This proof-of-concept study supports the idea that an ED/UC unscheduled visit can identify individuals with diabetes and at risk for diabetes in the population using EHR data. Our risk stratification revealed 4.58% unique patients with unrecognized diabetes, with 10.34% of the known individuals with diabetes considered to be suboptimally controlled. As expected, the patients posing diabetes management challenges had more ED/UC visits. Yet the percentage of unrecognized individuals with diabetes was similar across the patients with 1–3 or more ED/UC visits per year, around 4%. In addition, 33.95% of the patients had prediabetes risk factors identified during their ED/UC visit.

The prevalence of diabetes is known to be related to race/ethinicity11 of the population. Our data sample from upstate South Carolina demonstrates a disproportionate prevalence in the race categories, with 74.68% of our patients being White.11 And while our data are from an undifferentiated population that includes healthy and at-risk diabetes patients, our prevalence results of the disease identify similar race/ethnicity disparities compared to the national level. For example, our sample included 4.51% Hispanic, of whom 8.37% were labeled having diabetes and 5.15% were unlabeled patients at risk for diabetes. Our results may reflect other geographic and cultural characteristic present in South Carolina.

A patient’s ED or UC visit, regardless of their primary reason for seeking care, may be an opportunity to provide early identification and disease management enrollment to augment the healthcare safety net of the community. Collaboration with and referral to chronic disease management programs may be facilitated with the recognition that most of the patients in this community have some form of insurance, 87.95%.

When comparing the proportions obtained in the ED/UC sample data vs the national averages, we observed that indeed the sample proportions are higher. Even though the national averages tend to underestimate the disease prevalence for the areas with increased number of cases, the clinical definitions used to label our patients are more conservative than the ones used to generate the national averages.3 Thus, our estimate is conservative.

Not surprising, the mapping suggests that social determinants of health may influence where the at-risk prediabetes and diabetes population resides. Linkages with our dataset to other public health surveillance, economic, educational, and demographic data sources may further inform decision-makers on the best interventions to pursue.17 Our data suggest no single demographic-, geographic- or socioeconomic-focused intervention will likely be successful to reduce diabetes prevalence in upstate South Carolina.
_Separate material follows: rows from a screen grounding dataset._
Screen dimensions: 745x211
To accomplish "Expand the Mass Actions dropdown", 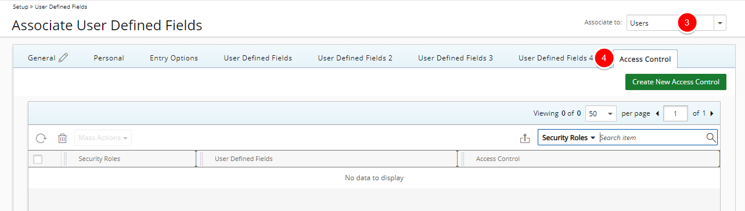I will [x=103, y=138].
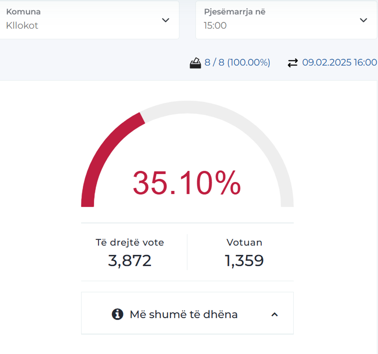Collapse panel with the up chevron
The image size is (378, 354).
click(x=275, y=315)
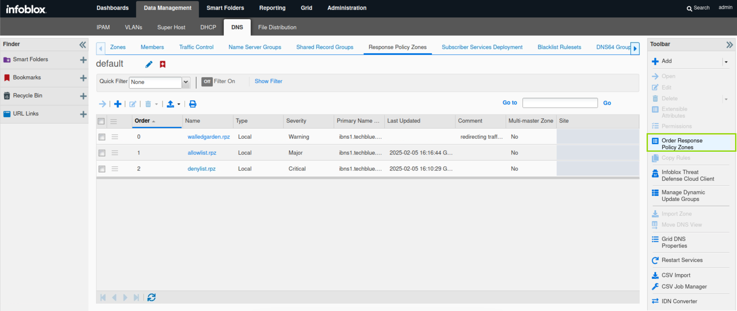This screenshot has width=737, height=311.
Task: Open the Quick Filter dropdown
Action: tap(186, 82)
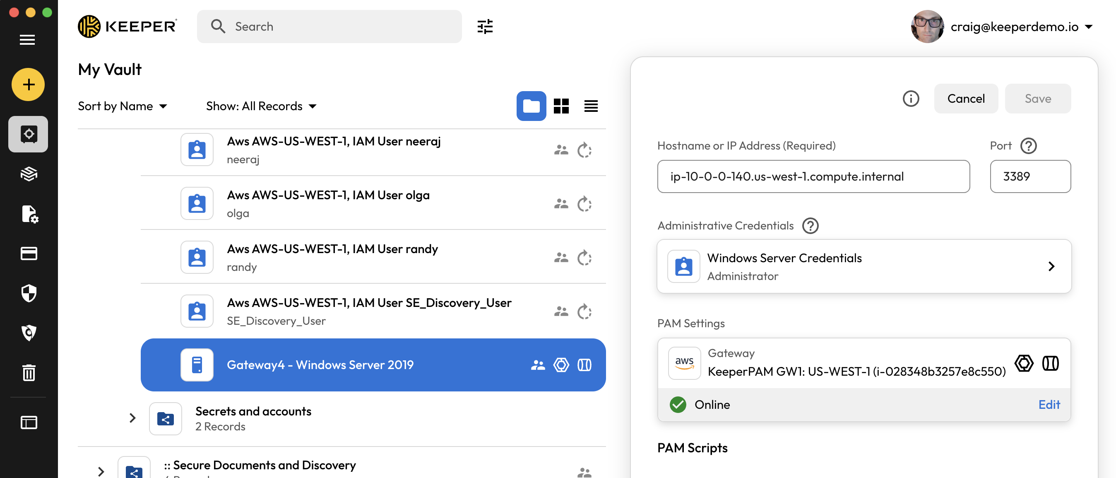Click the Edit link for Gateway
The height and width of the screenshot is (478, 1116).
tap(1049, 404)
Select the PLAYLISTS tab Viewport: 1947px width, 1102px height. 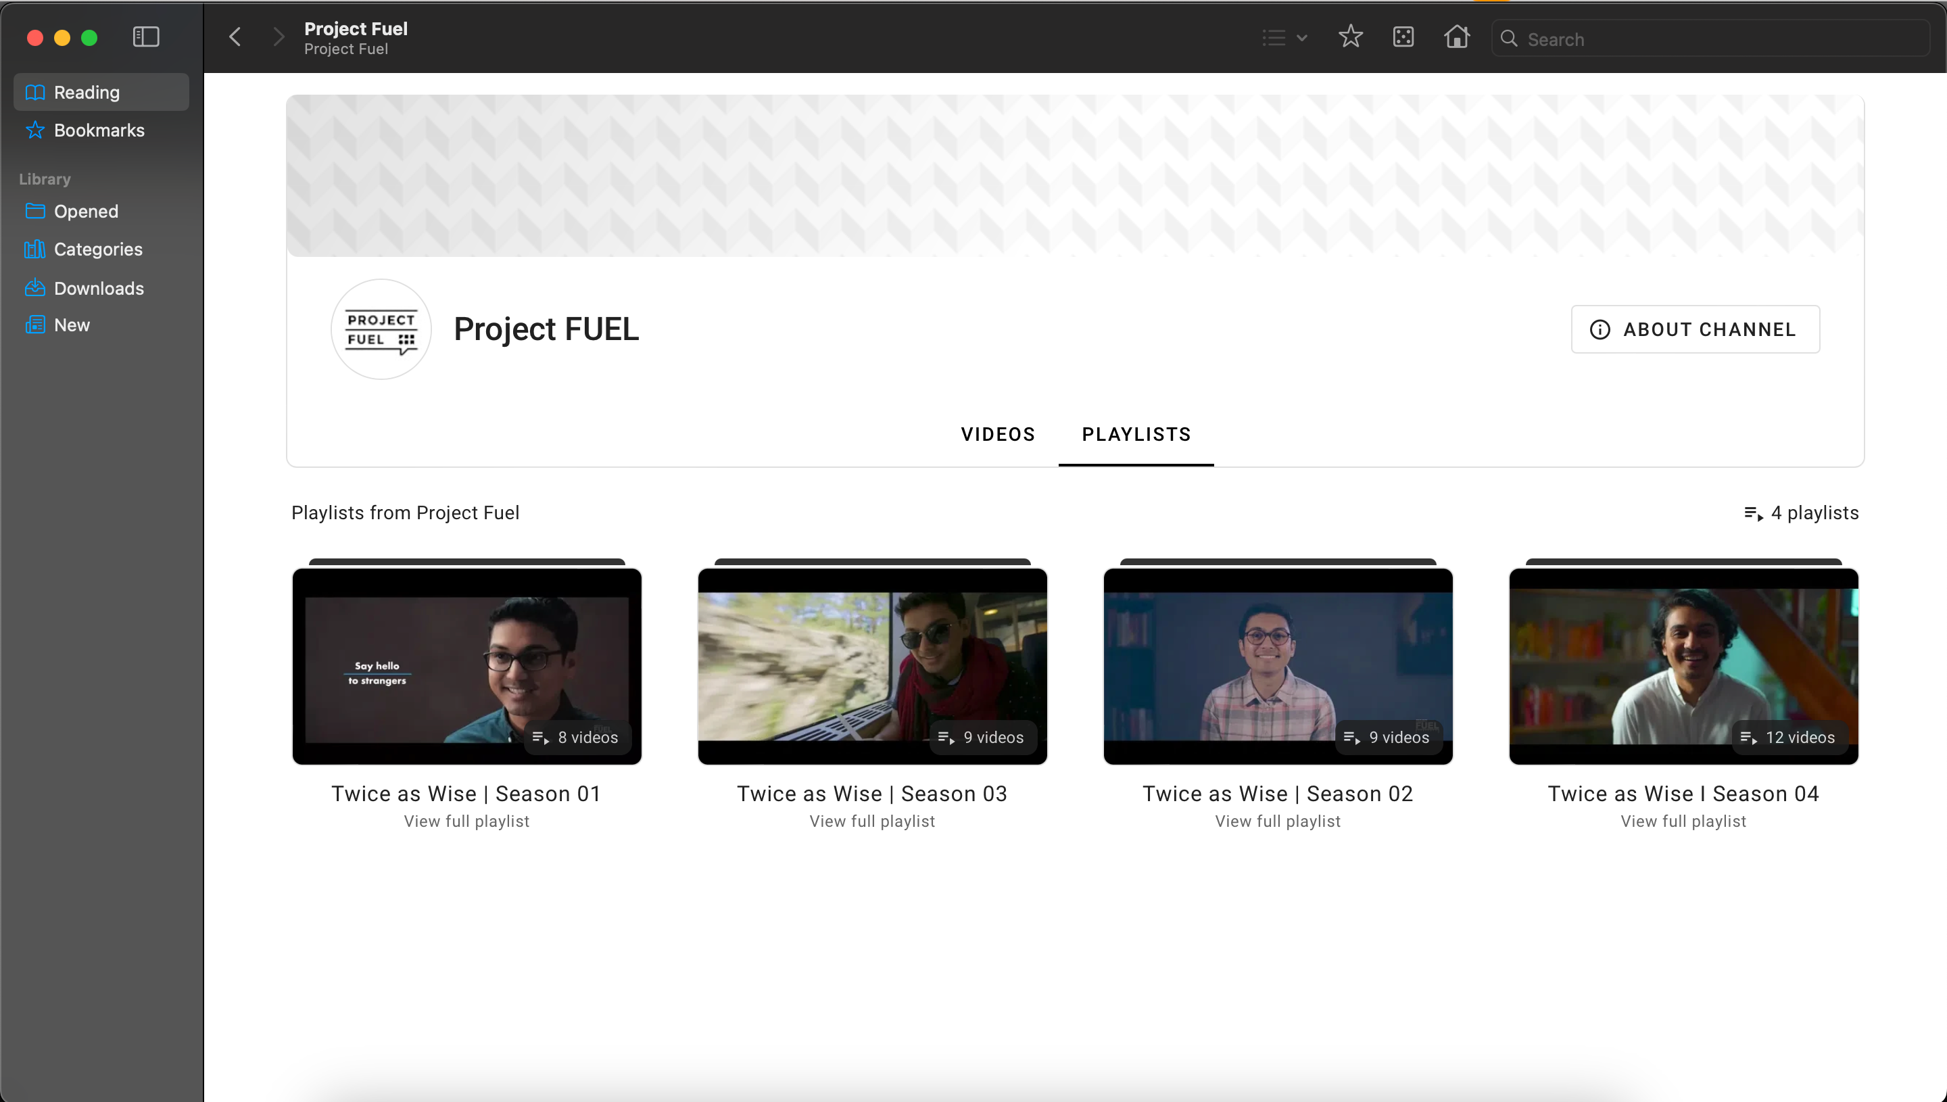coord(1136,434)
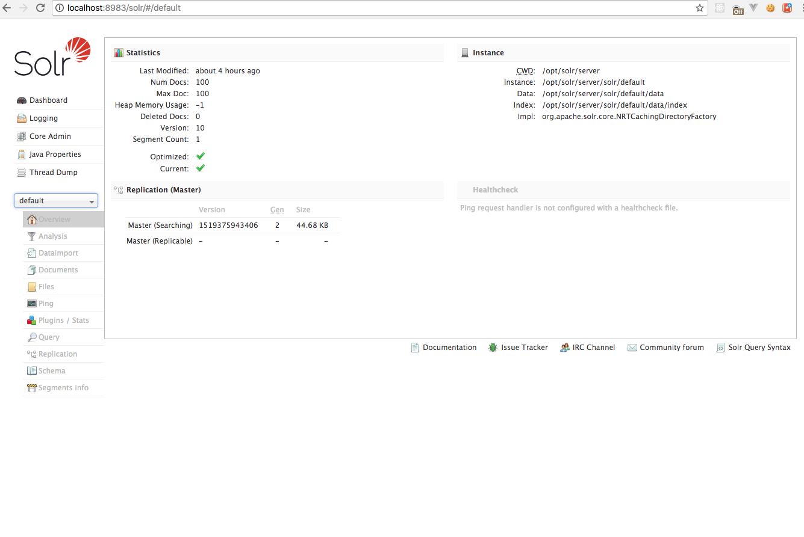
Task: Click the Issue Tracker bug icon
Action: pyautogui.click(x=493, y=348)
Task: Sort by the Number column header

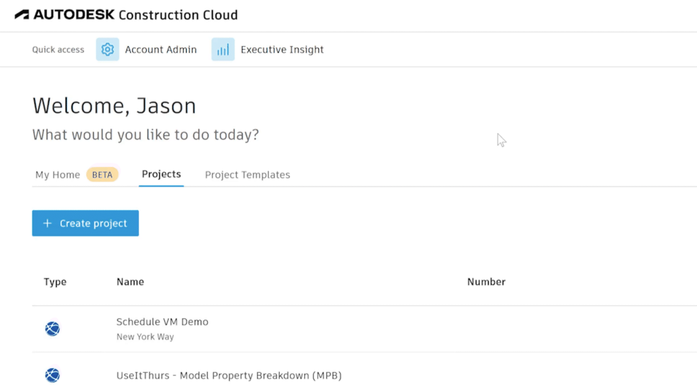Action: tap(486, 282)
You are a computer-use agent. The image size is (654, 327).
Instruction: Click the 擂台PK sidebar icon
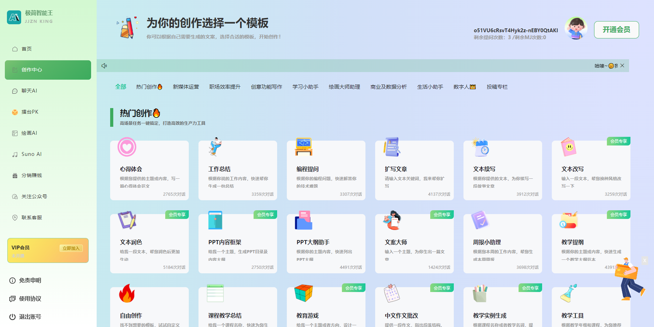point(29,112)
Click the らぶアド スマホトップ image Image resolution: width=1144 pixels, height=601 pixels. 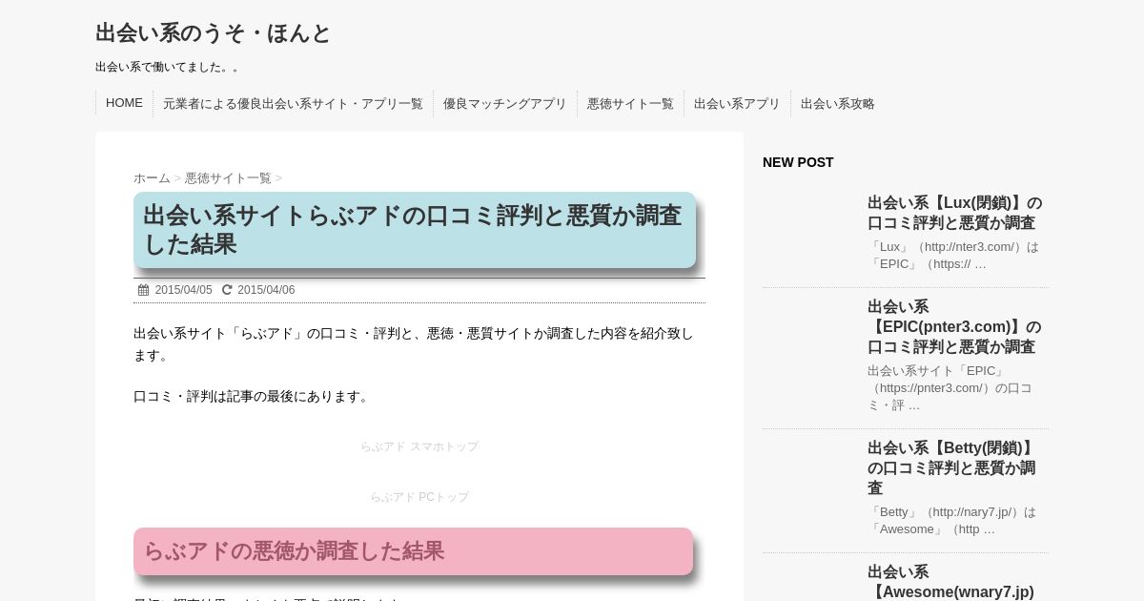coord(419,446)
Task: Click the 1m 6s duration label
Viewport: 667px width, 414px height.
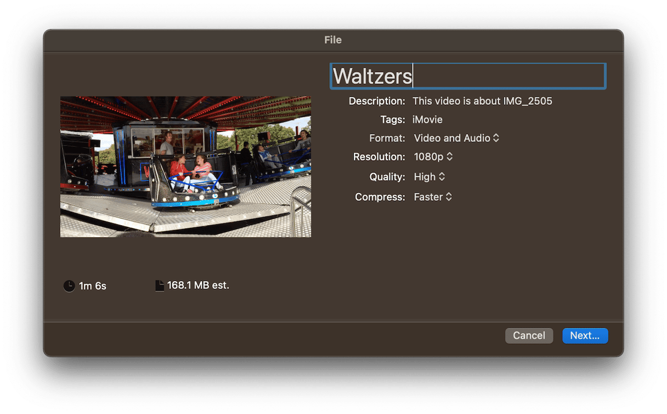Action: click(93, 286)
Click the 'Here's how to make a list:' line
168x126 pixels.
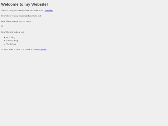(x=12, y=32)
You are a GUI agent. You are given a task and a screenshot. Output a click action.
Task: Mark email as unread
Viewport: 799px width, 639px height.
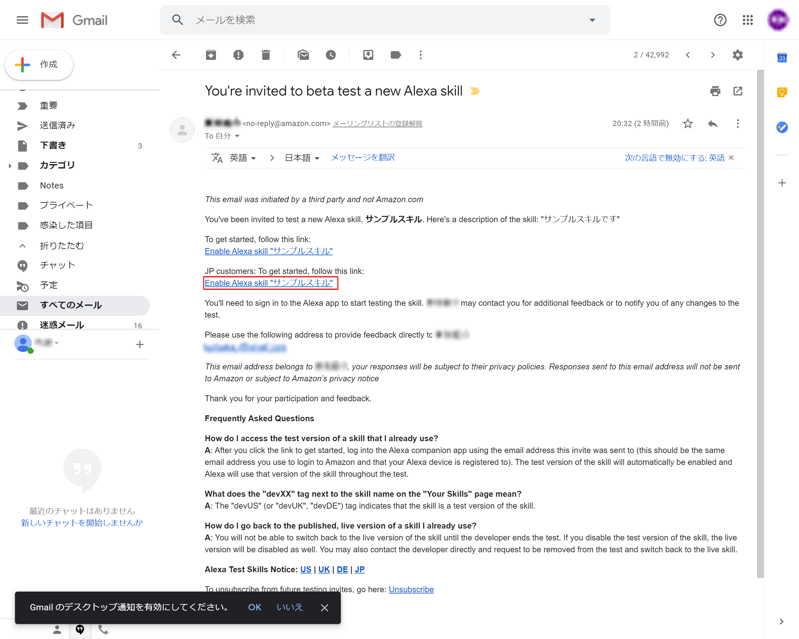pos(303,55)
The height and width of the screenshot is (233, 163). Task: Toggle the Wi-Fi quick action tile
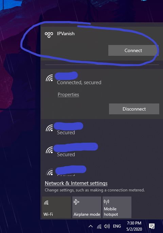click(x=57, y=207)
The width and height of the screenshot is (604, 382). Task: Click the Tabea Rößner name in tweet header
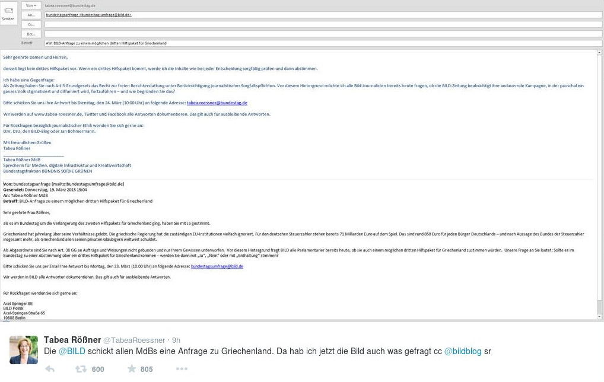(x=72, y=339)
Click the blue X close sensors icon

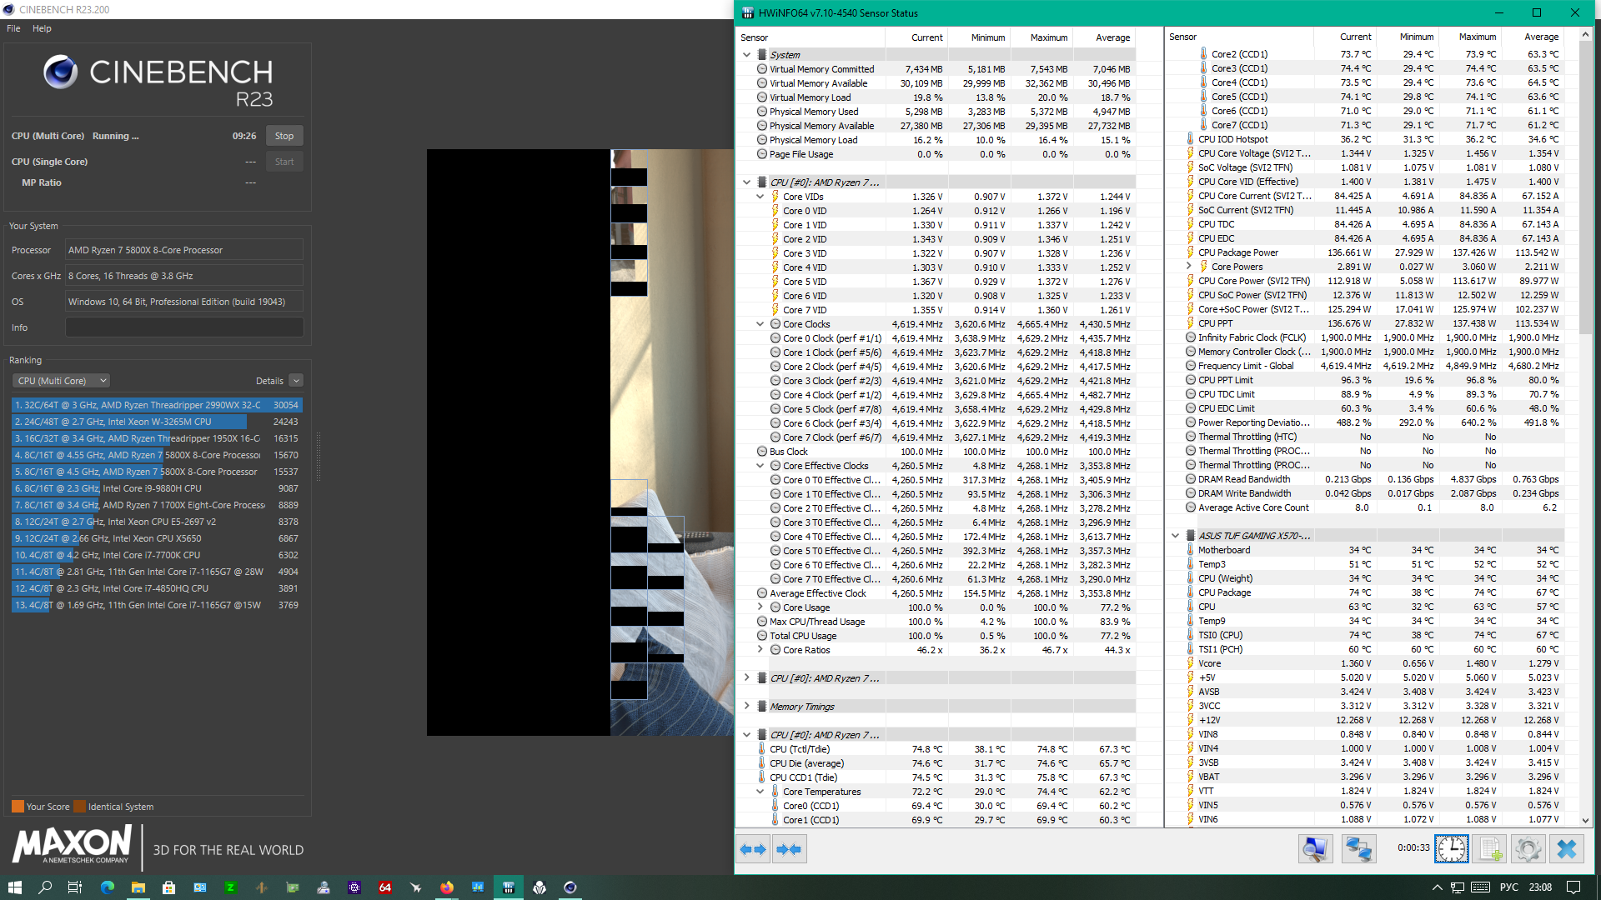point(1567,849)
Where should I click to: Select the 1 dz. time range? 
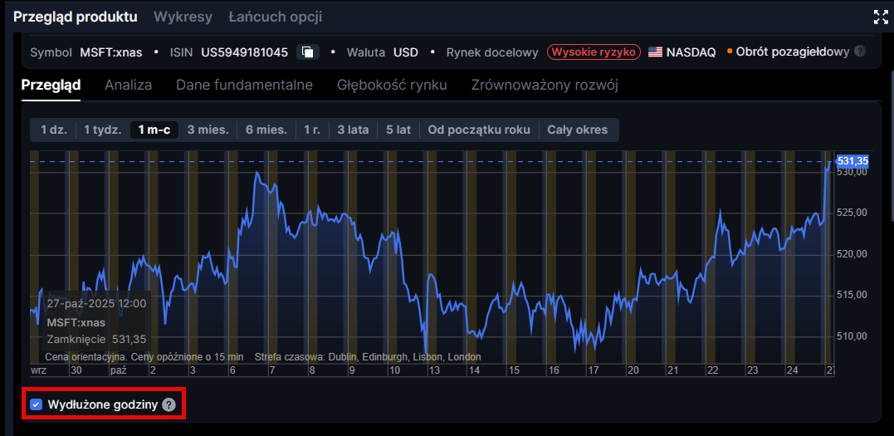52,130
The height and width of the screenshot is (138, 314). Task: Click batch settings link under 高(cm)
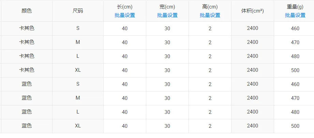210,15
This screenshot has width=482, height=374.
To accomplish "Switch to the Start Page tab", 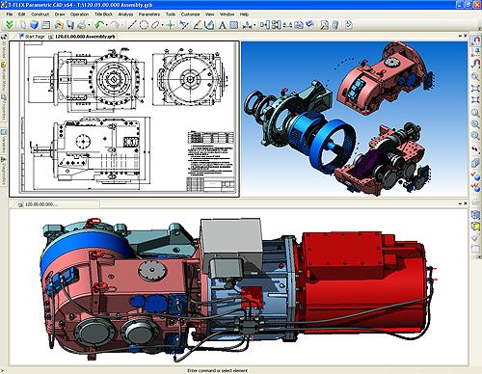I will coord(32,37).
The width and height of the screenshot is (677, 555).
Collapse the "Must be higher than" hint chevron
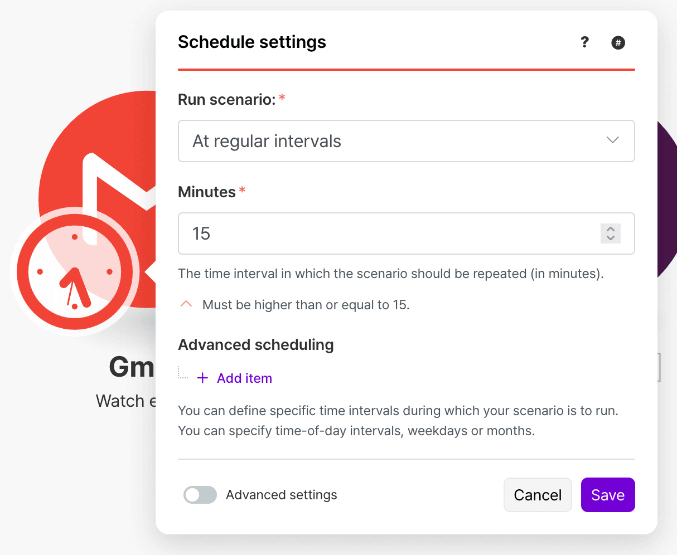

The automated identification by the EHR system of an at-risk patient, based on his/her characteristics, could inform the healthcare provider to start an early detection or diseases management improvement process for that individual patient. The future ED/UC role may include identification of the at-risk patients who could benefit from an unscheduled preventive screening for diabetes, ordering a screening HbA1c test, and then referring these patients to a diabetes prevention program or self-management program. This initial ED/UC visit integrated with a referral and follow-up procedure may improve patient care access with minimal ED resource utilization. This study did not evaluate whether integrating such a screening program into the ED/UC system would potentially adversely affect patient flow or assess clinician adoption even with an EHR warning.

LIMITATIONS

As a retrospective, risk-stratification study, several limitations should be noted. First, the data were collected from the EHR of a single healthcare system in a region of the country with a known high prevalence of the target disease, diabetes. Patients may have been members of another healthcare system that did not share data with the study location. The results obtained may not be generalizable to other geographic regions of the United States. Second, our classification and labeling of the patients was based on limited clinical, demographic, pharmaceutical, and laboratory information, with no confirmatory or fasting tests performed in a non-acute setting. Race and ethnicity were gleaned from the EHR that is generated upon patient registration and are self-reported. We did not use the current ADA standard glycemic values for diabetes; rather, we set the threshold higher due to the unscheduled acute setting. Additionally, it is recognized that hypoglycemic medications are used to treat diseases other than diabetes.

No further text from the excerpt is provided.